** Opening Document extract block **
Mindfulness is one of the most popular meditation techniques. It has two main parts: attention and acceptance.


The attention piece is about tuning into your experiences to focus on what's happening in the present moment. It typically involves directing your awareness to your breath, your thoughts, the physical sensations in your body, and the feelings you are experiencing. The acceptance piece involves observing those feelings and sensations without judgement. Rather than responding or reacting to those thoughts or feelings, you aim to note them and let them go.


Mindful meditation classes and mindfulness-based therapies provide the tools to put those concepts into practice. Such programs might include breathing exercises, yoga, and guided lessons to help you become aware of your body sensations, thoughts and feelings.


Much of the research on mindful meditation has focused on two types of interventions:

  • Mindfulness-based stress reduction (MBSR) is a therapeutic intervention that involves weekly group classes and daily mindfulness exercises to practice at home, over an 8-week period. MBSR teaches people how to increase mindfulness through yoga and meditation.

  • Mindfulness-based cognitive therapy (MBCT) is a therapeutic intervention that combines elements of MBSR and cognitive behavioural therapy (CBT) to treat people with mental health conditions.



Health Benefits of Mindful Meditation


Researchers reviewed more than 200 studies of mindful meditation among healthy people and found that mindfulness-based therapy was especially effective for reducing stress, anxiety, and depression. Mindfulness can also help treat people with specific problems including mental health disorders like PTSD and addiction.


Some of the most promising research has looked at people with depression. Several studies have found, for example, that MBCT can significantly reduce relapse in people who suffer from depression or anxiety. What's more, mindfulness-based interventions can improve physical health too. For example, mindfulness may reduce pain, fatigue, and stress in people with chronic pain. Other studies have found preliminary evidence that mindful meditation might boost the immune system.


How Mindful Meditation Works


How could simply tuning into your thoughts and feelings lead to so many positive outcomes throughout the body? Researchers believe the benefits of mindful meditation are related to its ability to dial down the body's response to stress.


Chronic stress can impair the body's immune system and make many other health problems worse. By lowering the stress response, mindful meditation may have downstream effects throughout the body.
** Closing Document extract block **
** Opening Information provided block **
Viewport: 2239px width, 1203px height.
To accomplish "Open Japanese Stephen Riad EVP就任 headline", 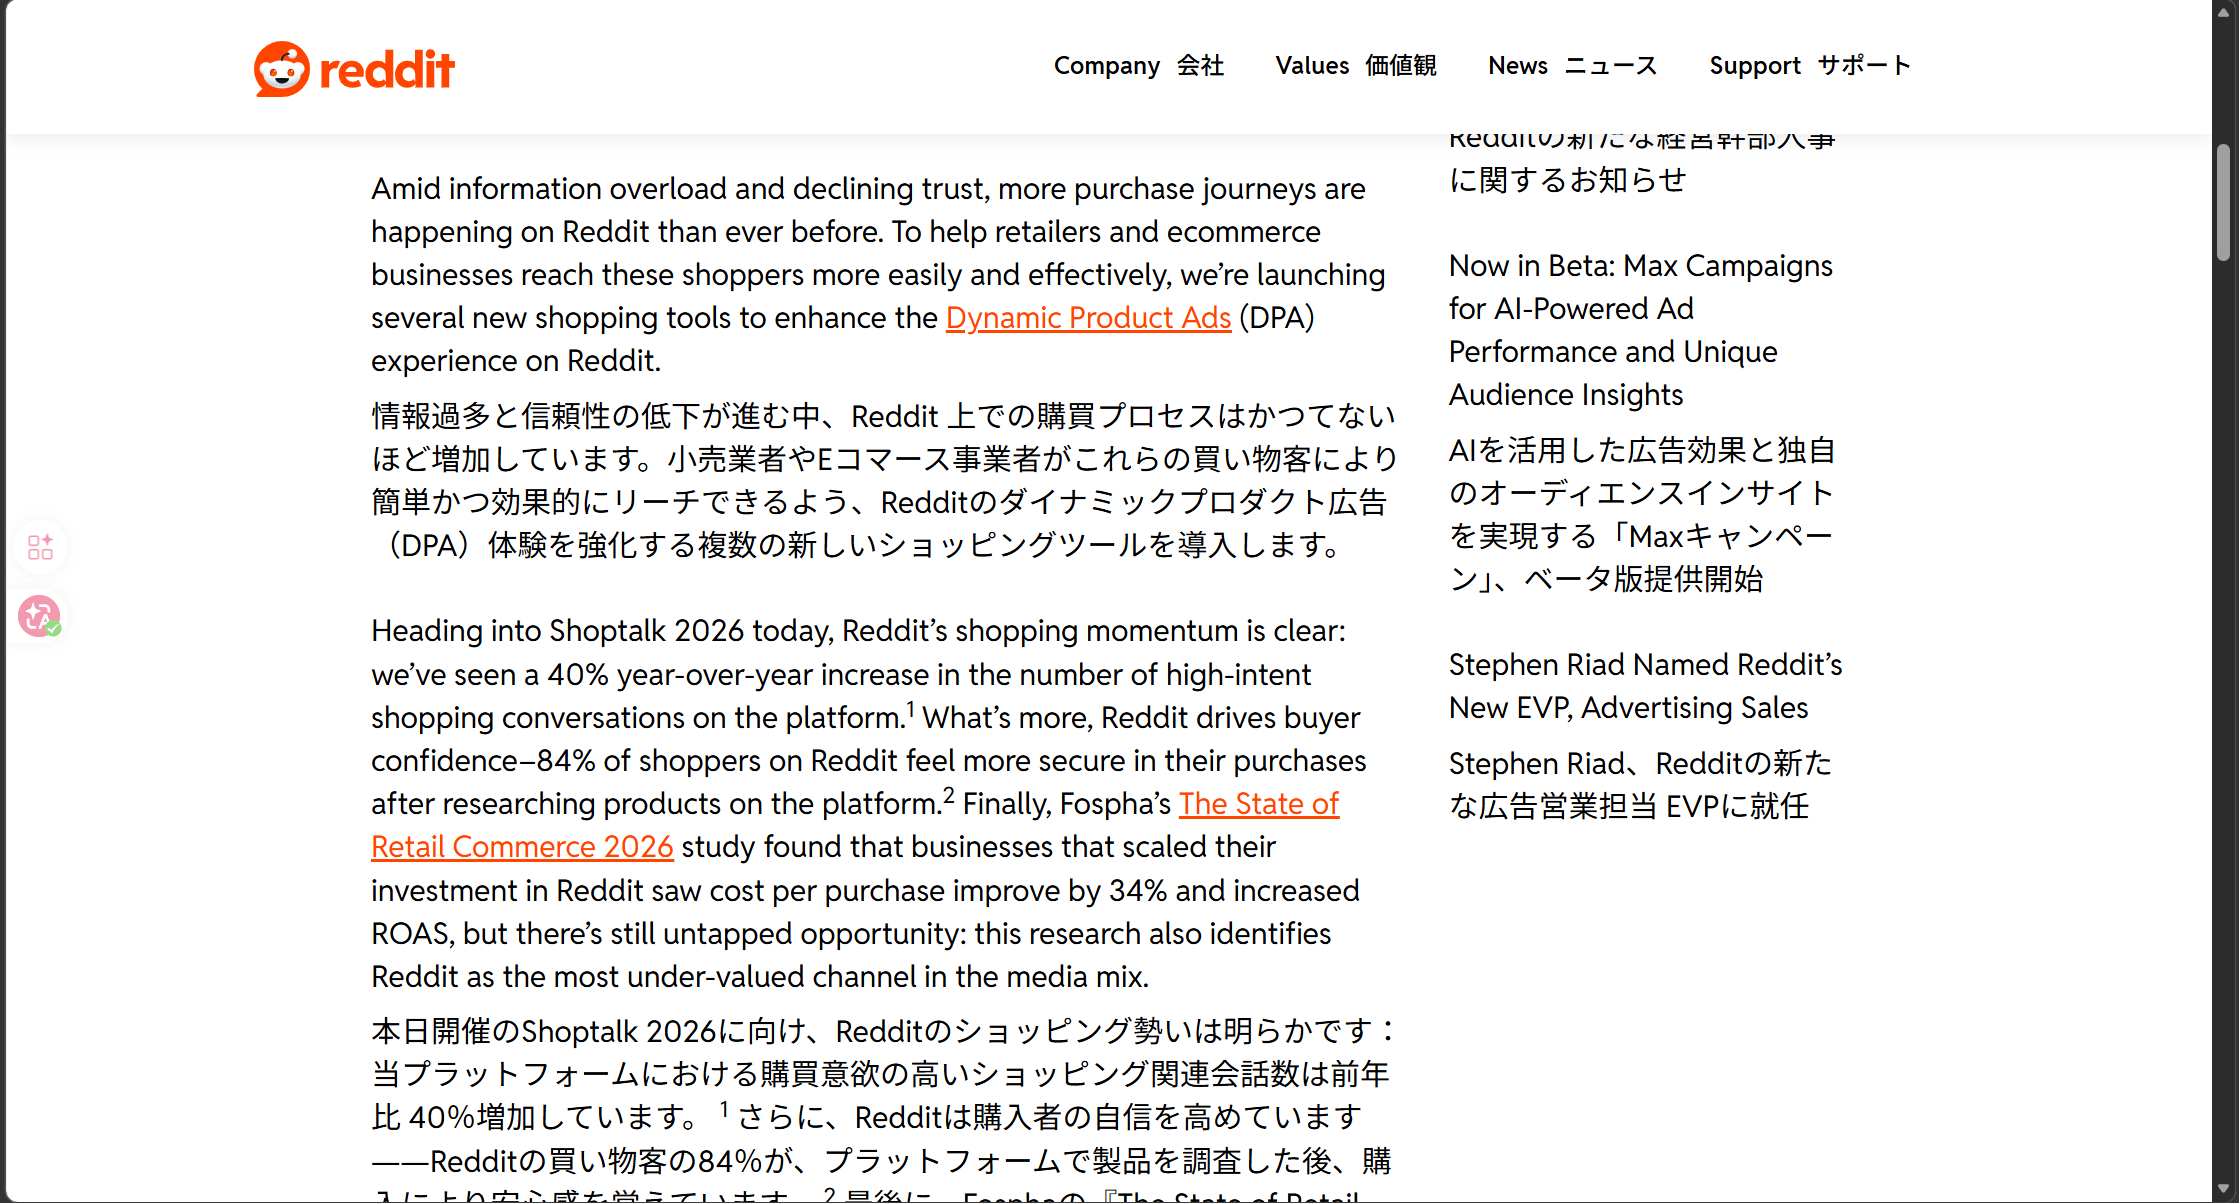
** Closing Information provided block **
__What to do__
A – Answer these questions from the text on mindful meditation:
(i) What two main parts of mindfulness does it name?
(ii) Over what period does MBSR run?
(iii) How many studies of mindful meditation among healthy people did researchers review?
B – Copy the text on mindful meditation word for word from "How Mindful Meditation" to "response to stress.".

__Solutions per task__
A –
(i) Attention and acceptance.
(ii) An 8-week period.
(iii) More than 200.

B –
How Mindful Meditation Works


How could simply tuning into your thoughts and feelings lead to so many positive outcomes throughout the body? Researchers believe the benefits of mindful meditation are related to its ability to dial down the body's response to stress.